[Item-finding records]
╔══

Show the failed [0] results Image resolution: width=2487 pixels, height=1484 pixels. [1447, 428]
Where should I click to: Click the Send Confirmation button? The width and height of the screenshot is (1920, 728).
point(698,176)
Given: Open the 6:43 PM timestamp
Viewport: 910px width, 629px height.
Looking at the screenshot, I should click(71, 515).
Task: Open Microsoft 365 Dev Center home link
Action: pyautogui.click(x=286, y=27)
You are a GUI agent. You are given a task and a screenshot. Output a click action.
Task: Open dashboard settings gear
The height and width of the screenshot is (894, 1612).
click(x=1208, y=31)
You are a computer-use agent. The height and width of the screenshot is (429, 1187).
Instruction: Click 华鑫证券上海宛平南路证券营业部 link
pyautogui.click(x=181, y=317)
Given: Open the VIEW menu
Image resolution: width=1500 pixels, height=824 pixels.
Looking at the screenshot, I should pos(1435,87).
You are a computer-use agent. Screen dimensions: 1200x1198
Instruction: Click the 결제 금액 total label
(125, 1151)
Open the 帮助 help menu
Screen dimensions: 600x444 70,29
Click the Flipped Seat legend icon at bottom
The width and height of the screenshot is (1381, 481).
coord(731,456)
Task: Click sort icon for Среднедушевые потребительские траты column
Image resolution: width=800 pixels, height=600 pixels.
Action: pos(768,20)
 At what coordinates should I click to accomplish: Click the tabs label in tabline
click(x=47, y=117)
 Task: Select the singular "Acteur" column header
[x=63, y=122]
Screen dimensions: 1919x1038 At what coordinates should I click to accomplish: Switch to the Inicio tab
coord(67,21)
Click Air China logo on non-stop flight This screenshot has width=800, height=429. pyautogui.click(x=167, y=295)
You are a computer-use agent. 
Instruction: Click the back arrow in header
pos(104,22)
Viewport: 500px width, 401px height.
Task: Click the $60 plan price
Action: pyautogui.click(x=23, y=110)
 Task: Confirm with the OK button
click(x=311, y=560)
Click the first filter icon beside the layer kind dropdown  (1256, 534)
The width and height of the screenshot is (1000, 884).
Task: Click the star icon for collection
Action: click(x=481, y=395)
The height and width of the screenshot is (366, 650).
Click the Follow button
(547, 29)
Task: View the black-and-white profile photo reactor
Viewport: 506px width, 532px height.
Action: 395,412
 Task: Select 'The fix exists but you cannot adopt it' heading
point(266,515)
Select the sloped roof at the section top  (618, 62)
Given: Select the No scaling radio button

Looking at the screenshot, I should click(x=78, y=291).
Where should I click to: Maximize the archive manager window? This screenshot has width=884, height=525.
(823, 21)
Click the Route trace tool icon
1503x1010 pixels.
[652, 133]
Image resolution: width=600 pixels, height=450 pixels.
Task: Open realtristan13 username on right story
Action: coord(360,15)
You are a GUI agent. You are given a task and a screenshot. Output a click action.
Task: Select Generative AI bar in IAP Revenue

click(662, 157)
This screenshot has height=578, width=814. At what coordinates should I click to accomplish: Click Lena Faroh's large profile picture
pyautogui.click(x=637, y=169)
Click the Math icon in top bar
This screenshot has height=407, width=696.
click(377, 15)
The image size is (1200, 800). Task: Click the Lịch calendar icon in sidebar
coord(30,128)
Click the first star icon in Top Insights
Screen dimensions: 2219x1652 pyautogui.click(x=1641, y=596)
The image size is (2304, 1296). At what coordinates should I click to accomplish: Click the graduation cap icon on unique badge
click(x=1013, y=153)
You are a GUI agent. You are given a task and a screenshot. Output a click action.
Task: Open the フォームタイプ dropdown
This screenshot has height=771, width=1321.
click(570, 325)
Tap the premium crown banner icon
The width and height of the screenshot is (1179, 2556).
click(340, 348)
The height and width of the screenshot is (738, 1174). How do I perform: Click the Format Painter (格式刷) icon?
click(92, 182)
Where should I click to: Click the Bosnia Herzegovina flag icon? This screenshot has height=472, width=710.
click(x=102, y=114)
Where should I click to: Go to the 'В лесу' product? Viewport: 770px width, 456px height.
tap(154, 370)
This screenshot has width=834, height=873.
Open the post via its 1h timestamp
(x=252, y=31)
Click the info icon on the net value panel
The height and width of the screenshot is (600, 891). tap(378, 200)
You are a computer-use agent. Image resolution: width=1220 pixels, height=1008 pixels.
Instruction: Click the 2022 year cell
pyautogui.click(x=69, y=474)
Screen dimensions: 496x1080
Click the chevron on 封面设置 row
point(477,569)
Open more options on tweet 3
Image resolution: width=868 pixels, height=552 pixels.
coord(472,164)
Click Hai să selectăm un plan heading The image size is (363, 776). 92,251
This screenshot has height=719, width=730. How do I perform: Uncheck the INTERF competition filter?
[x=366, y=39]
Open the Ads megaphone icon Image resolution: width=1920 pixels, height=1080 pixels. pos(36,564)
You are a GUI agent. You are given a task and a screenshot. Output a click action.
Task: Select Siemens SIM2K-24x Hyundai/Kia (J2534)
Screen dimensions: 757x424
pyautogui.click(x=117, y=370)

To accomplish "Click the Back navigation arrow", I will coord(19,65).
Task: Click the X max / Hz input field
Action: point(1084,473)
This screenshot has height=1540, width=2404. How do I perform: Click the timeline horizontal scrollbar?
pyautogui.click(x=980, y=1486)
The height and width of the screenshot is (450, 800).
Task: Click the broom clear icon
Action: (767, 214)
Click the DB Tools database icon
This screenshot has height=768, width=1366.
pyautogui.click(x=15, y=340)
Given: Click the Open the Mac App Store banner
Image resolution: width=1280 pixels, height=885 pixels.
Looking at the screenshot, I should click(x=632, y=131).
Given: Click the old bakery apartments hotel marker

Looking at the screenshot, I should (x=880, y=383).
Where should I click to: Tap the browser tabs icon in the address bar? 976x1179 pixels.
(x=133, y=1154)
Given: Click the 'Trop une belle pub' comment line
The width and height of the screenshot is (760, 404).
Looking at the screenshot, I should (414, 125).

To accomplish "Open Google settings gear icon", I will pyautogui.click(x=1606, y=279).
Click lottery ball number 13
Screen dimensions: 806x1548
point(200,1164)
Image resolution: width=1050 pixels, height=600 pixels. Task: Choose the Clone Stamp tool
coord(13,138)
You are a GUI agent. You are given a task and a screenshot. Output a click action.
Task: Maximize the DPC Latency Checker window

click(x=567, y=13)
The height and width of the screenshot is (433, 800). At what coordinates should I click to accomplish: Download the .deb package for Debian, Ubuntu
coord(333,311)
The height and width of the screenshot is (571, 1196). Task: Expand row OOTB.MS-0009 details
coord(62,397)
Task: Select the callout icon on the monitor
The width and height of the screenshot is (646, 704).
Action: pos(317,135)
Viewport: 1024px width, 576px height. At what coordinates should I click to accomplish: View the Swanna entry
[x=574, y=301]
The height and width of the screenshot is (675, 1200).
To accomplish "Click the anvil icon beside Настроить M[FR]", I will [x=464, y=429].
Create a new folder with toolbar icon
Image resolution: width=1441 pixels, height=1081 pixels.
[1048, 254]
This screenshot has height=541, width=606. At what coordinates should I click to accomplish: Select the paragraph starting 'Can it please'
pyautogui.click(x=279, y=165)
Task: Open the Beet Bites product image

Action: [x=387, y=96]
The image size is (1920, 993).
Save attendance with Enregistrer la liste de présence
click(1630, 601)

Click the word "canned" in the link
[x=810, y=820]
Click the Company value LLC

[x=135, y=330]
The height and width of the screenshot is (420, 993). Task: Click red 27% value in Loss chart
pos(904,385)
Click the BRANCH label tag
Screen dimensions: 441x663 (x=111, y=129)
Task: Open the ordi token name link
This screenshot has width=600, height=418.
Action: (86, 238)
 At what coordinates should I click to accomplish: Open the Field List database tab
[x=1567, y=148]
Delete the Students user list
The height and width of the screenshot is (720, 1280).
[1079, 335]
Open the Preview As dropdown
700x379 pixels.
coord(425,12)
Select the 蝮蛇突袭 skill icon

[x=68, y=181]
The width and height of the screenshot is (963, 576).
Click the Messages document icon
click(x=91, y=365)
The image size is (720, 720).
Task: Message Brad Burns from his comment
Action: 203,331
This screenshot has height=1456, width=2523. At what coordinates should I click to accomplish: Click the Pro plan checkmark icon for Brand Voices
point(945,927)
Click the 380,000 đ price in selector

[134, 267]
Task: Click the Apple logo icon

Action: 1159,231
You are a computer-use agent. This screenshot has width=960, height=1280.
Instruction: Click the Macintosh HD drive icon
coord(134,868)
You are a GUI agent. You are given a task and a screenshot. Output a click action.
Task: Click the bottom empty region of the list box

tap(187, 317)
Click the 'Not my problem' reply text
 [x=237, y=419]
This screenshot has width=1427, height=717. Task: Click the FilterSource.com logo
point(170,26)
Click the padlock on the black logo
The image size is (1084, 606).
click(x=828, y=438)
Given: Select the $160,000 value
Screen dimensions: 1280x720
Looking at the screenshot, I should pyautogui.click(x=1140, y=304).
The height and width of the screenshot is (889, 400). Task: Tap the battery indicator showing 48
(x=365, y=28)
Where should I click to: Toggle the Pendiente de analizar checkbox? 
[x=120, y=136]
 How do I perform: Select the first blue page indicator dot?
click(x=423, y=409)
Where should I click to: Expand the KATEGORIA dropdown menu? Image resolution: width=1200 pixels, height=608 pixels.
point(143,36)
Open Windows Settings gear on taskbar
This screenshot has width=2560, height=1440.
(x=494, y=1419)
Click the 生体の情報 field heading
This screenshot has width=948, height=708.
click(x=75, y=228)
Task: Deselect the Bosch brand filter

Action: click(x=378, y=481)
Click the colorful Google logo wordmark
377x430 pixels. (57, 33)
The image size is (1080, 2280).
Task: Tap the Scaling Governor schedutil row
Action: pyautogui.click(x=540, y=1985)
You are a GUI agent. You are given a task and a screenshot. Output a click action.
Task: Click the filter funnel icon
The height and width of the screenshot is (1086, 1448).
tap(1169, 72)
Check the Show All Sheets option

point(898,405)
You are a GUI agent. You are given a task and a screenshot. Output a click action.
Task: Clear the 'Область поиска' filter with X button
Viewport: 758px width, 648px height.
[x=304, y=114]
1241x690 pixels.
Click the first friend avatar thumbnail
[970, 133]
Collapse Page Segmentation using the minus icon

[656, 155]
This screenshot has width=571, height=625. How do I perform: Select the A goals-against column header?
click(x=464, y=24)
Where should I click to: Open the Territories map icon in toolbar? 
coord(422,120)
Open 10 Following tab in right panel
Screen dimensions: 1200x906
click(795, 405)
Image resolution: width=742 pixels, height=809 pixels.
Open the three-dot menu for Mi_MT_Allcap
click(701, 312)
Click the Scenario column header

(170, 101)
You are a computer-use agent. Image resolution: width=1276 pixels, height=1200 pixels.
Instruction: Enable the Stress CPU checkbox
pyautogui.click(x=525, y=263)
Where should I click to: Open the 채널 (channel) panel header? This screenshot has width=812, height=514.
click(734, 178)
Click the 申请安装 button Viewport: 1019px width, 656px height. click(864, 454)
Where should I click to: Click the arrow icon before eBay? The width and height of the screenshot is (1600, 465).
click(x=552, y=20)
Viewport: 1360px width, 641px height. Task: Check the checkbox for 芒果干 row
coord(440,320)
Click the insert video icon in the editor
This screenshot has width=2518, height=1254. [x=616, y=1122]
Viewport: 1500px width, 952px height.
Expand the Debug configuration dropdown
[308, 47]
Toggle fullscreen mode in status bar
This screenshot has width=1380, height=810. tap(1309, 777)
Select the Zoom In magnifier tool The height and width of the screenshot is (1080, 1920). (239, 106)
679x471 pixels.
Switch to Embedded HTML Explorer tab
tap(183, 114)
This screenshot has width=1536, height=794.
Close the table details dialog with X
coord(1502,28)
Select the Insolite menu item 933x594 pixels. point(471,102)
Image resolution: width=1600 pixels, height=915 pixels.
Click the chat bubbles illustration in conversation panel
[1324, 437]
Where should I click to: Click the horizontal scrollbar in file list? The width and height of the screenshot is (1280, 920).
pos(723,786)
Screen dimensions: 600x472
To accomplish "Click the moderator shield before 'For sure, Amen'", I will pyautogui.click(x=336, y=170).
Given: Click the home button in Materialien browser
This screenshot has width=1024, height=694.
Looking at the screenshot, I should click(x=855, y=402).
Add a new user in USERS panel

╚══

» **Brief**:
Return the lines starting with the line that contains "Where should I click to: Maximize" and going on through the line that contains "coord(472,164)", copied exactly with nothing changed.

» **Reply**:
Where should I click to: Maximize the archive manager window? This screenshot has width=884, height=525.
(823, 21)
Click the Route trace tool icon
1503x1010 pixels.
[652, 133]
Image resolution: width=600 pixels, height=450 pixels.
Task: Open realtristan13 username on right story
Action: coord(360,15)
You are a GUI agent. You are given a task and a screenshot. Output a click action.
Task: Select Generative AI bar in IAP Revenue

click(662, 157)
This screenshot has height=578, width=814. At what coordinates should I click to accomplish: Click Lena Faroh's large profile picture
pyautogui.click(x=637, y=169)
Click the Math icon in top bar
This screenshot has height=407, width=696.
click(377, 15)
The image size is (1200, 800). Task: Click the Lịch calendar icon in sidebar
coord(30,128)
Click the first star icon in Top Insights
Screen dimensions: 2219x1652 pyautogui.click(x=1641, y=596)
The image size is (2304, 1296). At what coordinates should I click to accomplish: Click the graduation cap icon on unique badge
click(x=1013, y=153)
You are a GUI agent. You are given a task and a screenshot. Output a click action.
Task: Open the フォームタイプ dropdown
This screenshot has height=771, width=1321.
click(570, 325)
Tap the premium crown banner icon
The width and height of the screenshot is (1179, 2556).
click(340, 348)
The height and width of the screenshot is (738, 1174). How do I perform: Click the Format Painter (格式刷) icon?
click(92, 182)
Where should I click to: Click the Bosnia Herzegovina flag icon? This screenshot has height=472, width=710.
click(x=102, y=114)
Where should I click to: Go to the 'В лесу' product? Viewport: 770px width, 456px height.
tap(154, 370)
This screenshot has width=834, height=873.
Open the post via its 1h timestamp
(x=252, y=31)
Click the info icon on the net value panel
The height and width of the screenshot is (600, 891). tap(378, 200)
You are a computer-use agent. Image resolution: width=1220 pixels, height=1008 pixels.
Instruction: Click the 2022 year cell
pyautogui.click(x=69, y=474)
Screen dimensions: 496x1080
Click the chevron on 封面设置 row
point(477,569)
Open more options on tweet 3
Image resolution: width=868 pixels, height=552 pixels.
coord(472,164)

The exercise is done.